Emad Burnat and his family.
Directed by Emad Burnat, Guy Davidi.
5 Broken Cameras is a striking documentary, capturing the years 2005-2010 in Palestine, the aftermath of intifada, the experience of occupation, the experience of fences and checkpoints leading to the building of the separating wall.
The film received an Oscar nomination the best documentary and won an international Emmy. It received many nominations including from the Israeli film Institute and won awards in a variety of festivals ranging from Durbin, Milwaukee, Prague, Pusan, Taiwan, the Hague, Yerevan and the Sundance Festival.
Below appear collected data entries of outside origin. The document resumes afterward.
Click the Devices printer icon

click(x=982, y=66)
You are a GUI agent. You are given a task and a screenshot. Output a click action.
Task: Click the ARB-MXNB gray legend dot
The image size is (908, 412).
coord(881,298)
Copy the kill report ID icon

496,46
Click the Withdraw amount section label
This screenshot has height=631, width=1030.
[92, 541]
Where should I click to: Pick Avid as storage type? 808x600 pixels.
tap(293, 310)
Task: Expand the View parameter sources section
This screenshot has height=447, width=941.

The film was the work of Emad Burnat who experienced life in the occupied territories and decided at the time of the birth of his son to get a camera and photograph what was happening. The title indicates that his camera was broken, destroyed, several times so that in all he used five cameras.
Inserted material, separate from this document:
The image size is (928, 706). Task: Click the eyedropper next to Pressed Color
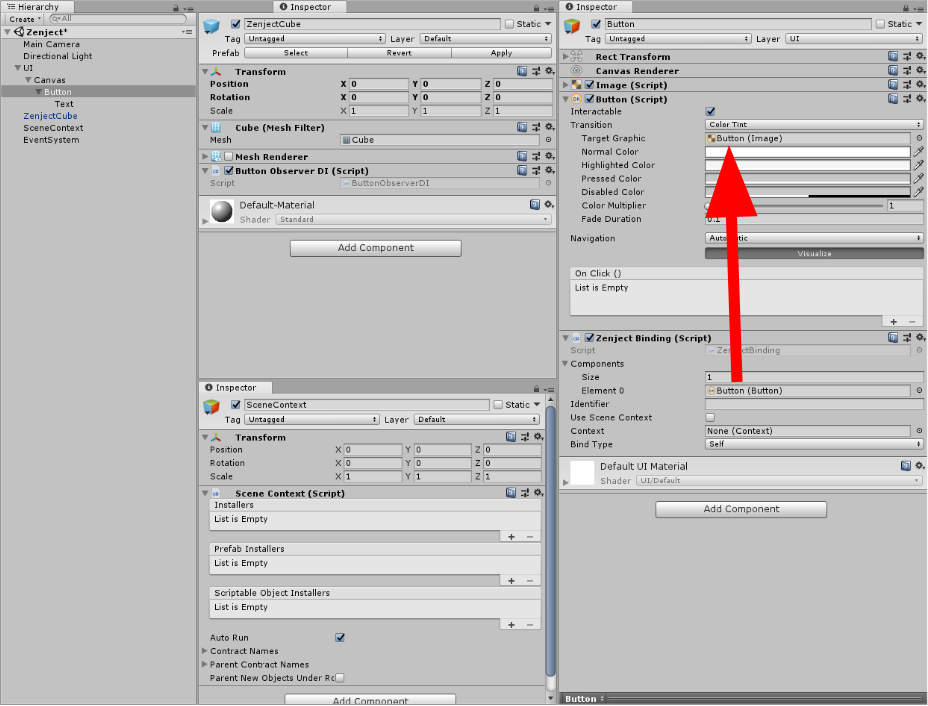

While the film gives a vivid portrait of his family, his children, his wife and her generation as well as the grandparent generations, it is also a document in images of what was happening, the protests of the local villagers and the response of the Israeli authorities and military.
Audiences need films of this kind. While powerbrokers and governments discuss possible solutions, years pass and this film recounts the lives of ordinary people over a period of five years in the struggle for some kind of peace in Israel and Palestine.
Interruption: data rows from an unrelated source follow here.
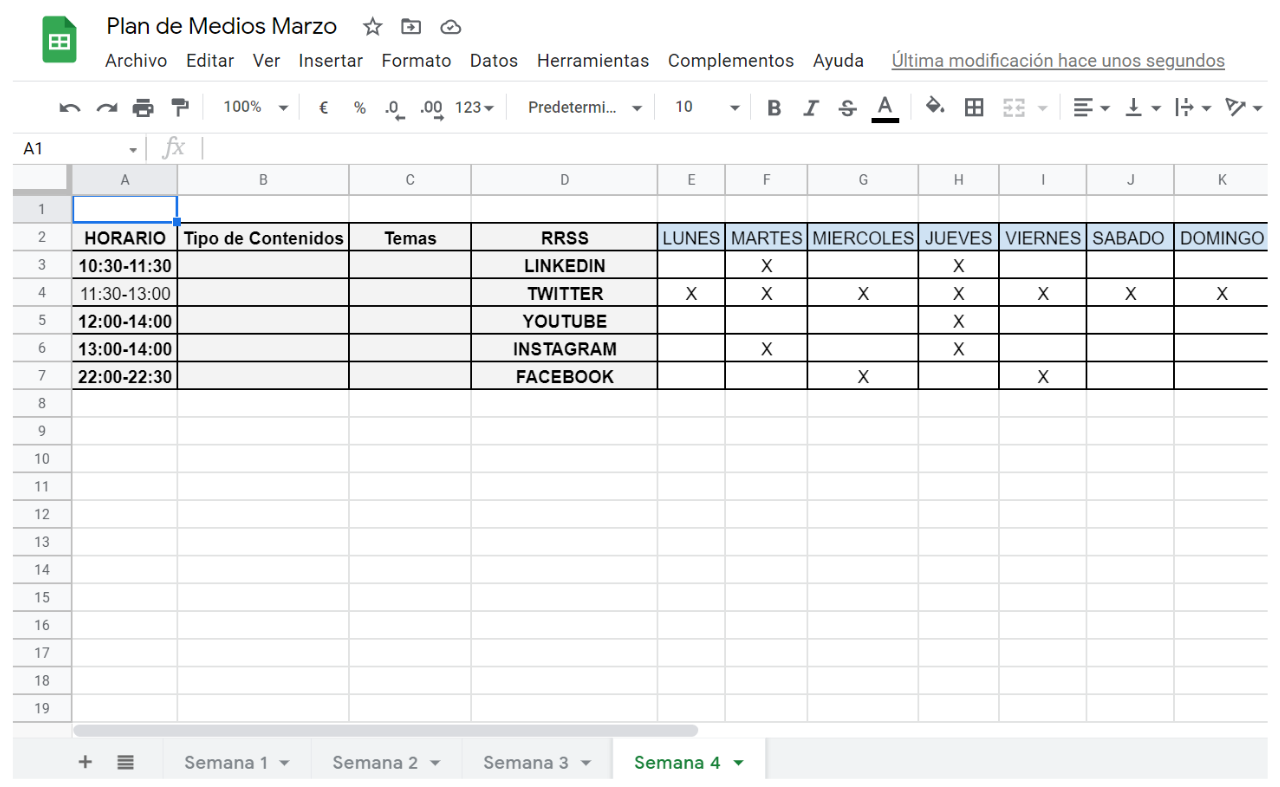Open the all sheets list icon
1280x787 pixels.
point(125,762)

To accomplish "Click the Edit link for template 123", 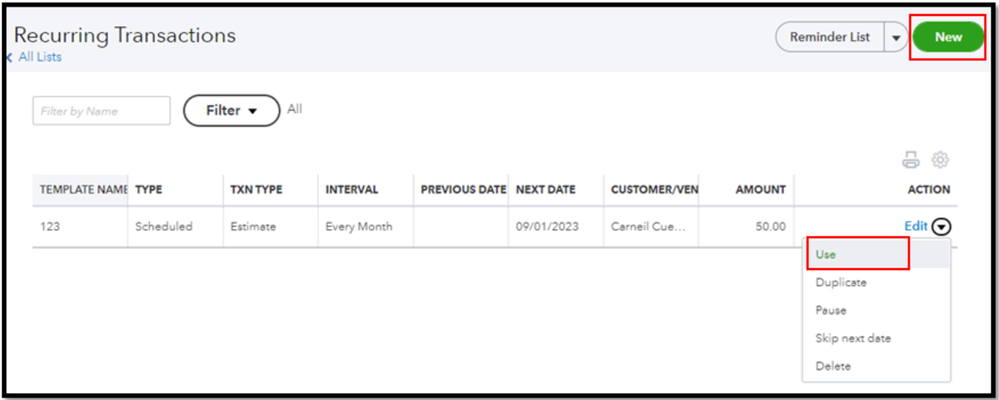I will [x=915, y=227].
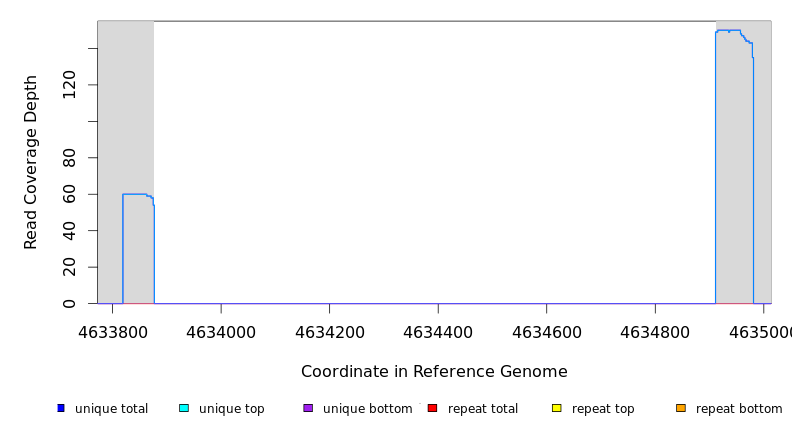
Task: Click the yellow 'repeat top' legend swatch
Action: point(556,408)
1. Audience interest in, attitudes towards, responses to the life of the Palestinians, the role of the Israelis, separation, occupation, the wall, and apartheid? Conflict and peace?
2. The work of the director, his succession of cameras, his continued filming, the idea, to persevere even when the cameras were destroyed, photographing again and again?
3. The style of individual observation, of her movies? The footage of Gaza, of Israel, of protests, of the soldiers, the violence?
4. The small Palestinian town, the place of the settlements? Local protest, Israeli reactions, stances of non-violence, violence? The deaths? The claims, the land, the people? The children? The years and the arguments over the claim?
5. The film as a symbol of life, protest, the search for justice?
6. Walls, fences and gates, checkpoints – leading to the building of the wall? The land claims, pre-1948, post 1948, from 1967…?
7. The director and his family, information about them, the personal perspective he brings, his wife, the birth of the children, the range of children, the parent generation, the grandparents? The 1990s, better times, the later intifada? The baby born in 2005, the film representing the first five years of his life?
8. 2005 to 2010, the continuation? The decision to keep on filming? Israelis, the shootings, the oppression?
9. The range of people in the village, their stances? The children and their placard about letting them sleep?
10. The personality of the director, as a father, husband, patriot, concerned, cameraman, his son growing up, and the film as a record of his life, his family and the times?
11. The film as a contribution to audience awareness – but situation still continuing?